→ Task directions: Could you continue the following passage on Ury diagrams and a fortiori argument, picking up right after its final sentence?

→ Document extract:
Thus, to conclude our critique of Ury diagrams, it appears that, though they function well in simpler cases of a fortiori argument, there are not infrequently cases of a fortiori argument that are considerably more complex and which therefore cannot be adequately represented by means of such diagrams and in accord with the Shading Rule regulating their use. Furthermore, remember, while Ury diagrams do visually represent some of the information contained in ordinary a fortiori arguments, they do not visually represent all the information in them – so even with respect to simpler arguments (which can easily be fit into Ury diagrams and do obey the Shading rule) there are relevant aspects that remain invisible and therefore susceptible to misunderstanding or error.

Thus, in the final analysis these diagrams may not be as generally useful as initially thought. They are doubtless of use in many contexts, but are better avoided in certain contexts.

4. Kol zeh achnis

Actually, Yisrael Ury does mention and partly discuss Baba Qama 25a[9], but he does so only incidentally while dealing with another sugya. He does not deal with the issues it involves relating to ‘proportionality’ and dayo, but focuses principally on an argument proposed by Tosafot through the expression: “kol zeh achnis bakal vachomer,” which Ury translates as: “I will fold all this into the kal vachomer.”

I have formally analyzed the passage of Tosafot concerned, thanks in part to the explanation provided by Ury of the Ri’s objection an a fortiori argument by R. Tarfon, and placed my analysis in an earlier chapter of the present volume (9.7), where it rightly belongs. I refer readers of the present chapter to that preliminary analysis, because its study greatly facilitates the present discussion. Here, what interests us primarily is to see how Ury diagrammatically expresses this Tosafot commentary, which he cites in full in both Hebrew and English.

The Tosafot commentary consists of three distinct stages. In the first stage (i), an argument by R. Tarfon is paraphrased (the argument is attributed to the Gemara, but actually it comes from the Mishna); this is his first argument: his second is not mentioned. In the second stage (ii), an objection by the Ri to the preceding is introduced, and then the Ri’s own reply to such objection. In a third stage (iii), we are taught the kol zeh achnis argument proposed by the unnamed Tosafist, the author of the commentary, which argument is supposed to conflate the components of the previous two stages.

(i) Ury’s diagram for the argument by R. Tarfon (fig. 6.15a) is a two by two square similar to the following:

As can be seen, the horizontal distinction is that between tooth & foot damage and horn damage, and these are placed with the kal (more lenient) item on the left and the chomer (more stringent) item on the right. The vertical distinction is that between damage occurring on public grounds and that on private property, and these are placed with the kal (more lenient) item below and the chomer (more stringent) item above. Two shadings are used here, single hash for half payment and double hash for full payment. No shading (i.e. blank) signifies that no payment is required. We are given three boxes (A, B and C), and asked to infer the fourth, namely the box in the top right hand corner (D). The conclusion proposed by R. Tarfon is that box D should have double hash shading, i.e. that horn damage on private property entails full payment. Thus, the shading in box C is passed on to box D, in accord with Ury’s Shading Rule.

→ Information supplied:
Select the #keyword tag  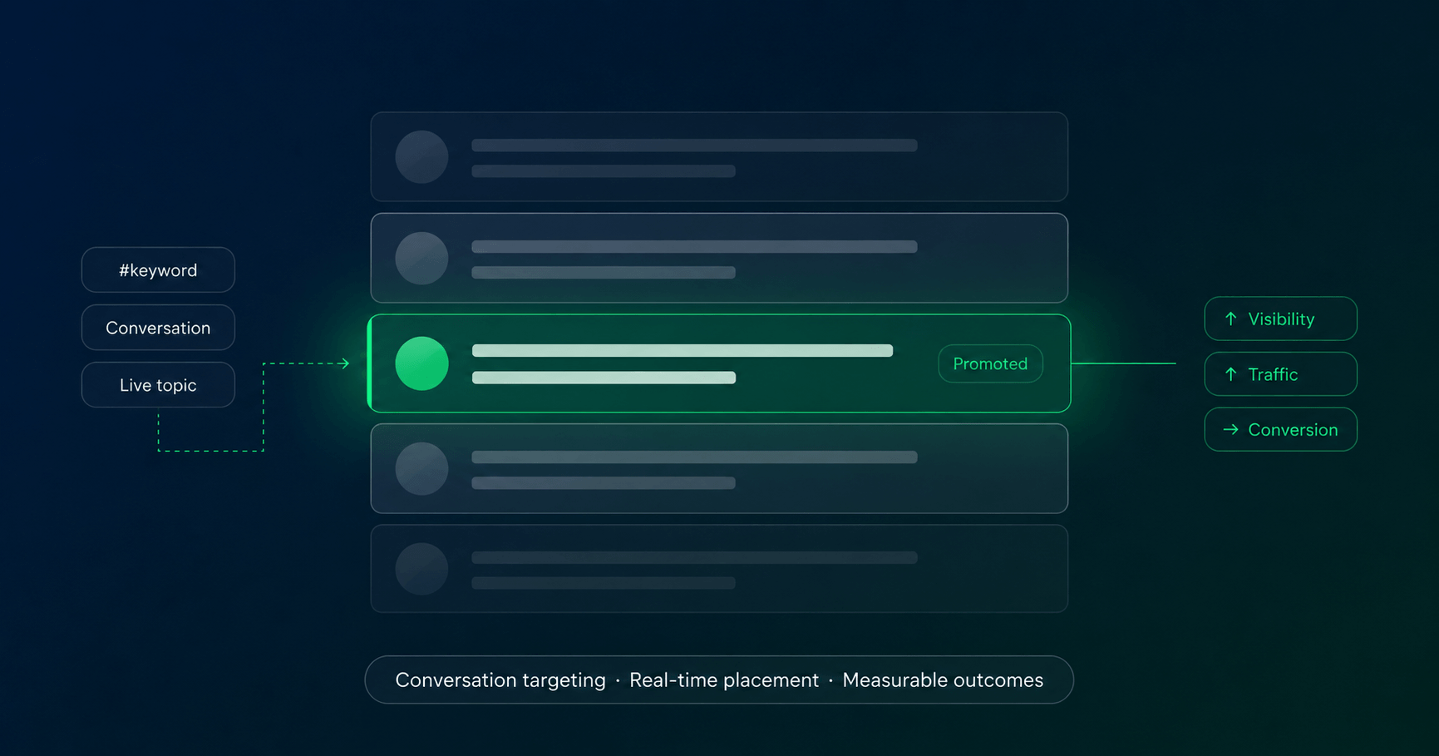pos(158,269)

→ Written response:
However, as far as I can see, the Shading Rule would equally well allow us to pass on the single hash shading in box B to box D, and thus conclude that horn damage on private property entails half payment. Ury does not make clear why we prefer to inferring D from C (as R. Tarfon indeed does) to inferring D from B (as the Sages do when they say “dayo—it is enough,” although Ury does not mention them, and indeed the Tosafot passage at hand does not mention them). Is there some unstated additional clause to the Shading Rule that justifies such preference? He does not say. Clearly, he is content here to illustrate; he makes no effort to explain the a fortiori reasoning involved.

Actually, the argument by R. Tarfon that Ury is here illustrating is not his first, but his second. This is evident, since the arrow of inference in Ury’s diagram goes horizontally across from box C to box D, i.e. from the full payment required in the case of damage by tooth & foot on private property (the minor premise) to full payment for damage by horn on private property (the conclusion). See for yourself:

Horn damage (P) implies more legal liability (R) than tooth & foot damage (Q) [as we know by extrapolation from the case of public domain].

Tooth & foot damage (Q) implies legal liability (R) enough to necessitate full payment for damage on private property (S).

Therefore, horn damage (P) implies legal liability (R) enough to necessitate full payment for damage on private property (S).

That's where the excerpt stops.